<<<<

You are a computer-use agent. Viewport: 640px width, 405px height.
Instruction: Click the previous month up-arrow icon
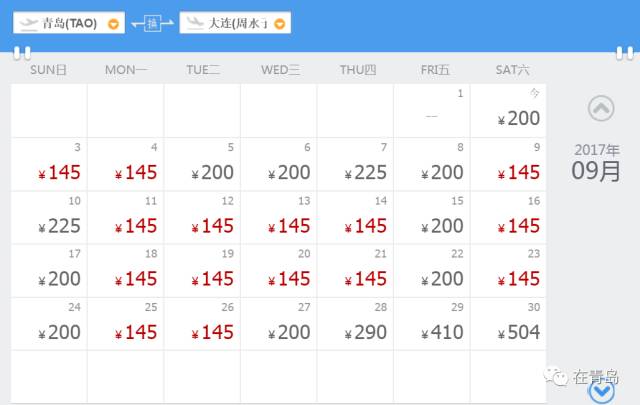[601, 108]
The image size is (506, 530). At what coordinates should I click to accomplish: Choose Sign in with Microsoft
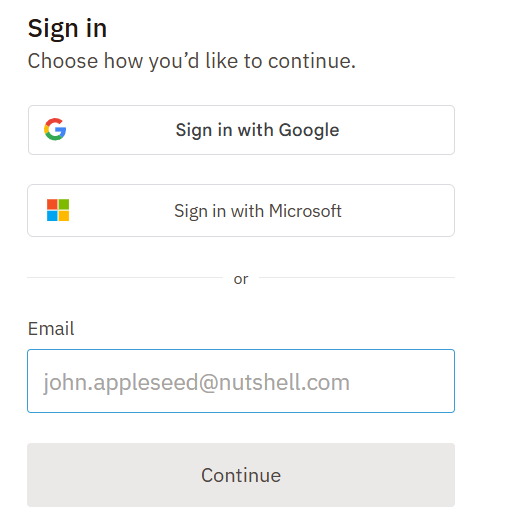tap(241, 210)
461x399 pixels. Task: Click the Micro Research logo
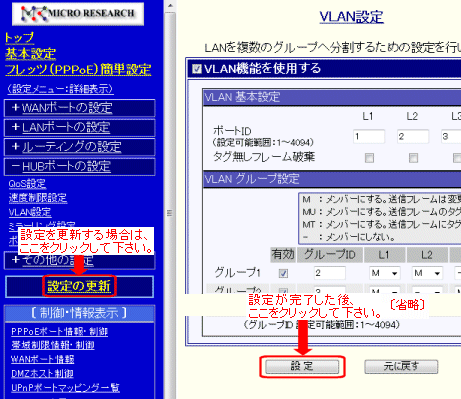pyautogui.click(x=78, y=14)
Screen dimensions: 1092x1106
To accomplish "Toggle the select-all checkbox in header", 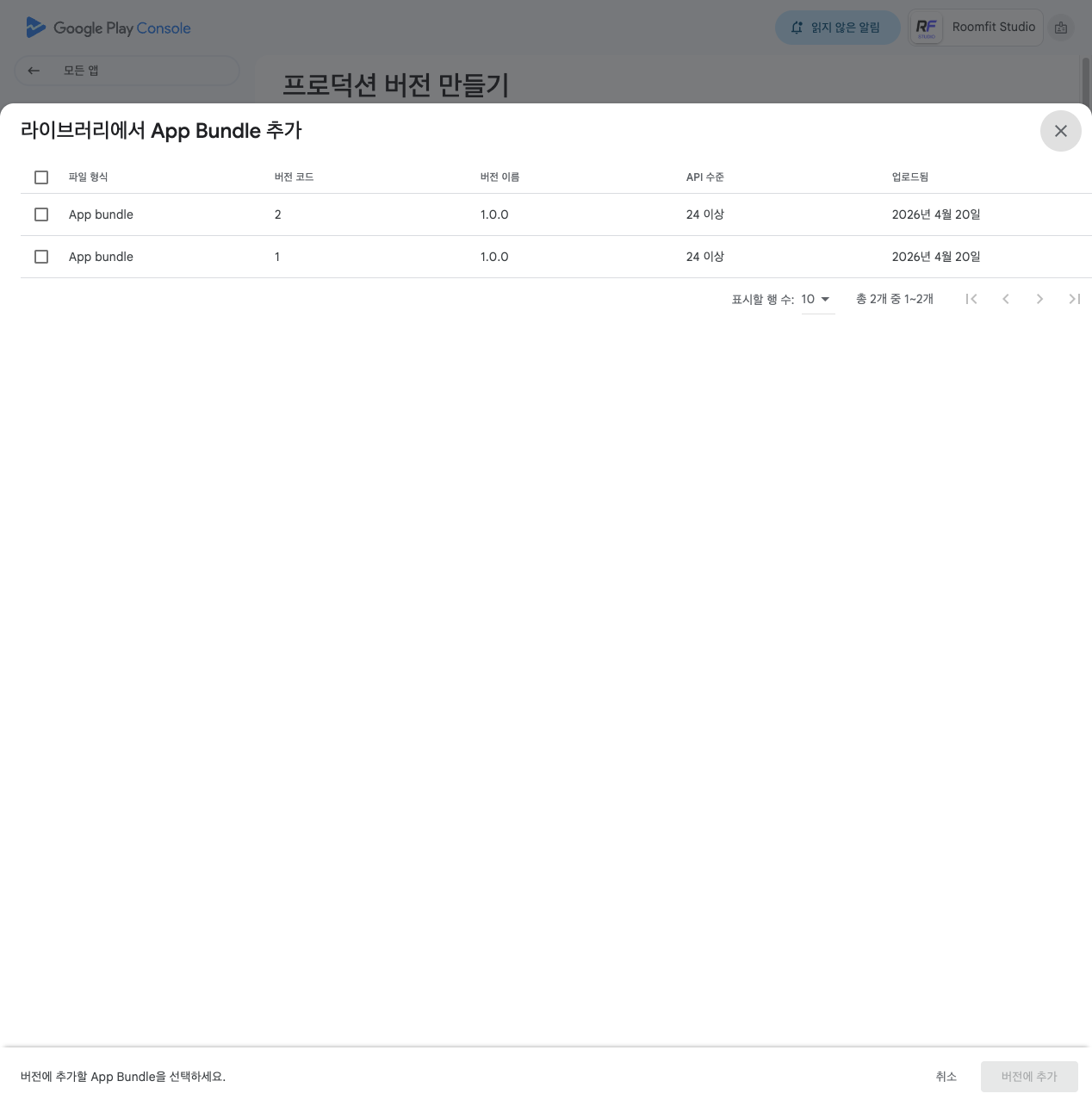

>>>>

* [Activity]
Without changing a word, transcribe all of the data and omit its images.

* [Result of the exercise]
You are a computer-use agent. Viewport: 640px width, 405px height.
Instruction: Click the previous month up-arrow icon
[601, 108]
The image size is (506, 530). At what coordinates should I click to accomplish: Choose Sign in with Microsoft
tap(241, 210)
461x399 pixels. Task: Click the Micro Research logo
pyautogui.click(x=78, y=14)
Screen dimensions: 1092x1106
To accomplish "Toggle the select-all checkbox in header", 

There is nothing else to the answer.